วันเสาร์ที่ 5 เมษายน พ.ศ. 2551

Four Investing Mistakes to Avoid

Four Investing Mistakes to Avoid

Don't Become Your Portfolio's Worst Enemy

Investing Mistake 1: Spreading your investments too thin

Over the past several decades, Wall Street has preached the virtues of
diversification, drilling it into the minds of every investor within
earshot. Everyone from the CEO to the delivery boy knows that you
shouldn't keep all your eggs in one basket - but there's much more to
it than that. In fact, many people are doing more damage than good in
their effort to diversify. Like everything in life, diversification
can be taken too far. If you split up $100 into one hundred different
companies, each of those companies can, at best, have a tiny impact on
your portfolio.
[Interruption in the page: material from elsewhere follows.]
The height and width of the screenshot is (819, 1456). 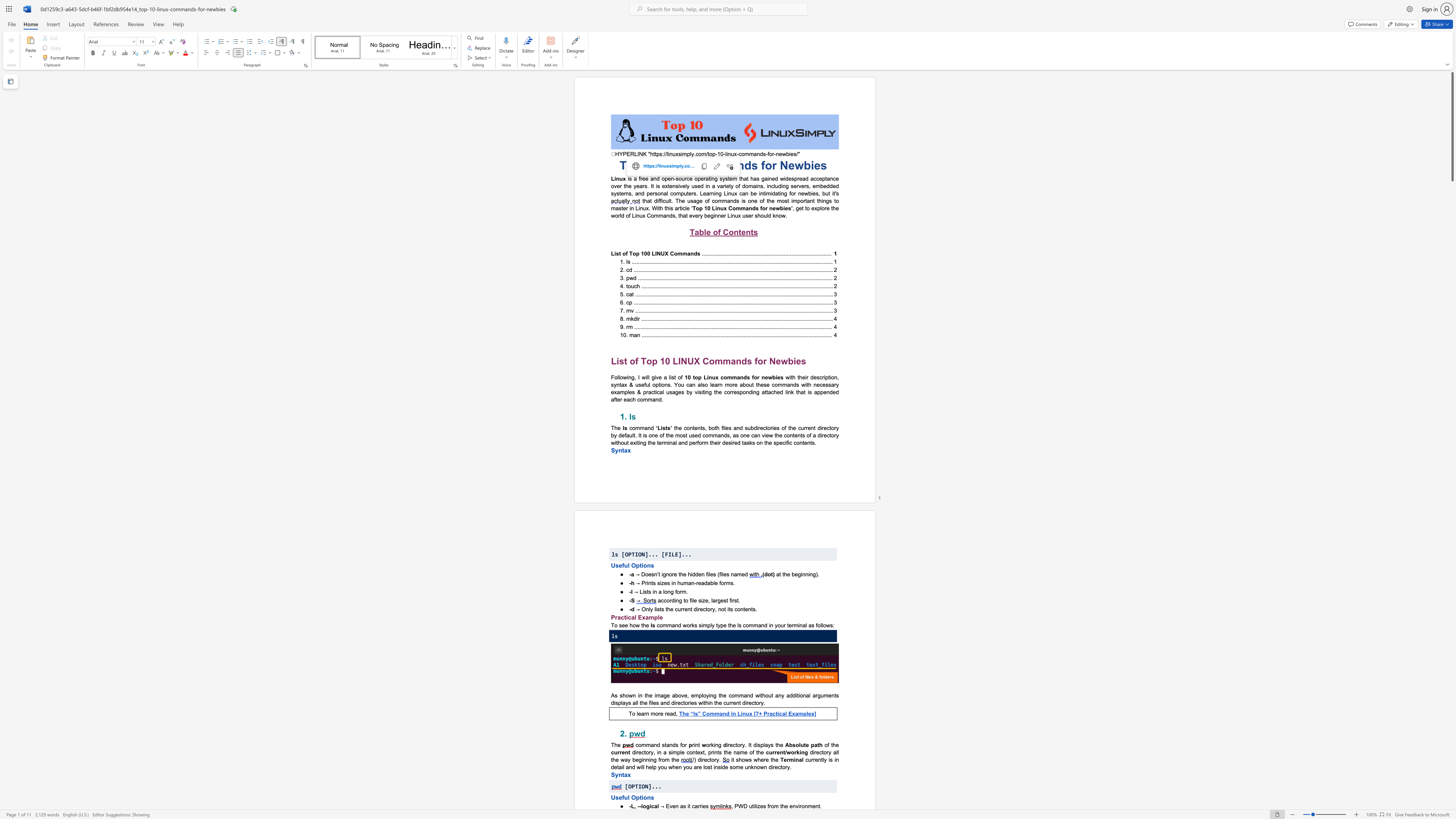 What do you see at coordinates (742, 179) in the screenshot?
I see `the 1th character "h" in the text` at bounding box center [742, 179].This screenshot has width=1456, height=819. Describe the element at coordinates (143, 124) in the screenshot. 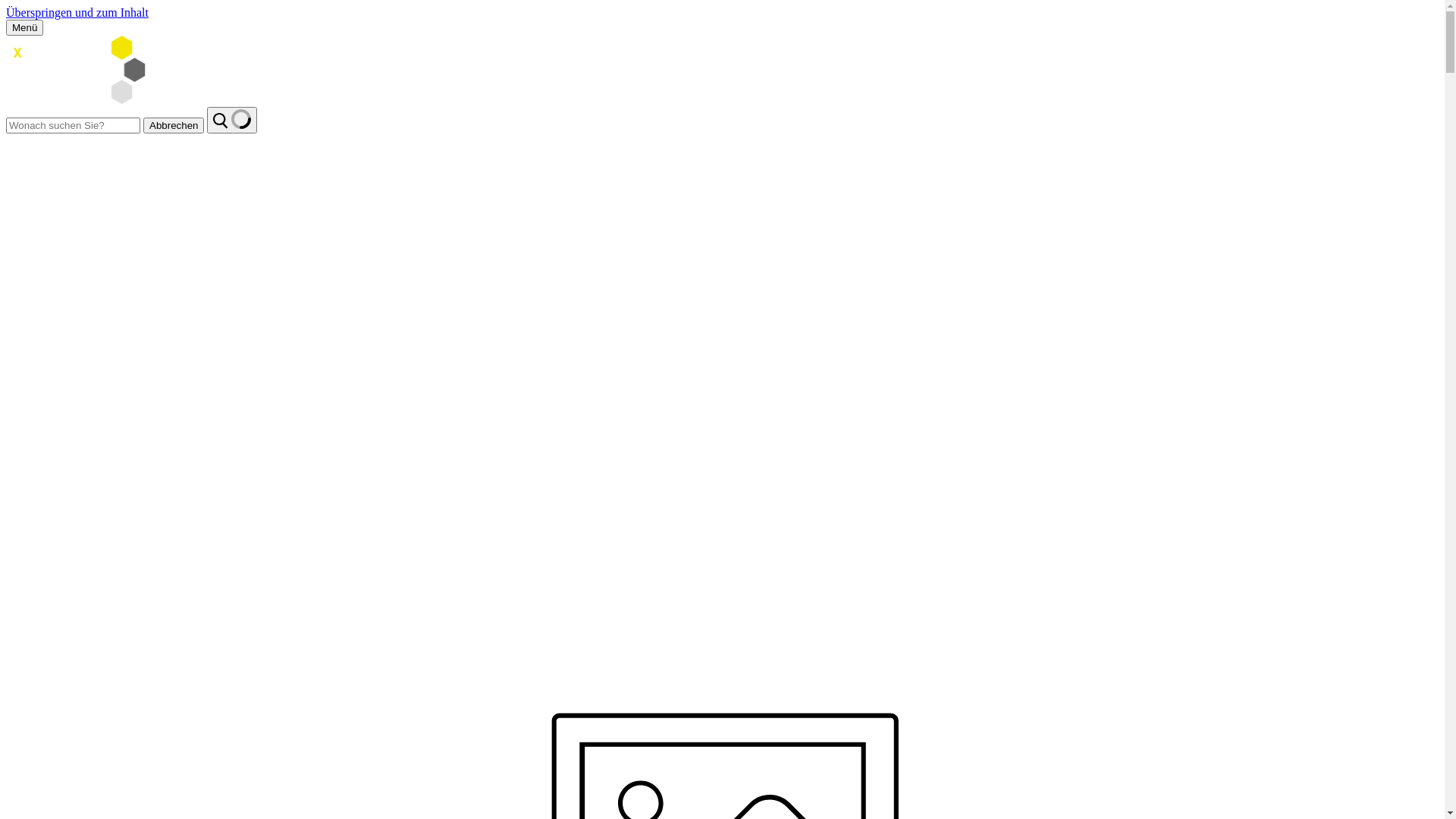

I see `'Abbrechen'` at that location.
In the end, the brokerage fees and other transaction
costs may even exceed the profit from your investments.Investors that
are prone to this "dig-a-thousand-holes-and-put-a-dollar-in-each"
philosophy would be better served by investing in an index fund which,
by its very nature, is made up of many companies. Additionally, your
returns will mimic those of the overall market in almost perfect
lockstep.

Investing Mistake 2: Not accounting for time horizon

The type of asset in which you invest should be chosen based upon your
time frame. Regardless of your age, if you have capital that you will
need in a short period of time (one or two years, for example), you
should not invest that money in the stock market or equity based
mutual funds. Although these types of investments offer the greatest
chance for long-term wealth building, they frequently experience
short-term gyrations that can wipe out your holdings if you are forced
to liquidate. Likewise, if your horizon is greater than ten years, it
makes no sense for you to invest a majority of your funds in bonds or
fixed income investments unless you believe the stock market is
grossly overvalued.

Investing Mistake 3: Frequent trading

I can name ten investors on the Forbes list, but not one person who
made their fortune from frequent trading. When you invest, your
fortune is tied to the fortune of the company. You are a part-owner of
a business; as the company prospers, so do you. Hence, the investor
who takes the time to select a great company has to do nothing more
than sit back, develop a dollar cost averaging plan, enroll in the
dividend reinvestment program and live his life. Daily quotations are
of no interest to him because he has no desire to sell. Over time, his
intelligent decision will pay off handsomely as the value of his
shares appreciates.

A trader, on the other hand, is one who buys a company because he
expects the stock to jump in price, at which point he will quickly
dump it and move on to his next target. Because it is not tied to the
economics of a company, but rather chance and human emotion, trading
is a form of gambling that has earned its reputation as a money maker
because of the few success stories (they never tell you about the
millionaire who lost it all on his next bet... traders, like gamblers,
have a very poor memory when it comes to how much they have lost).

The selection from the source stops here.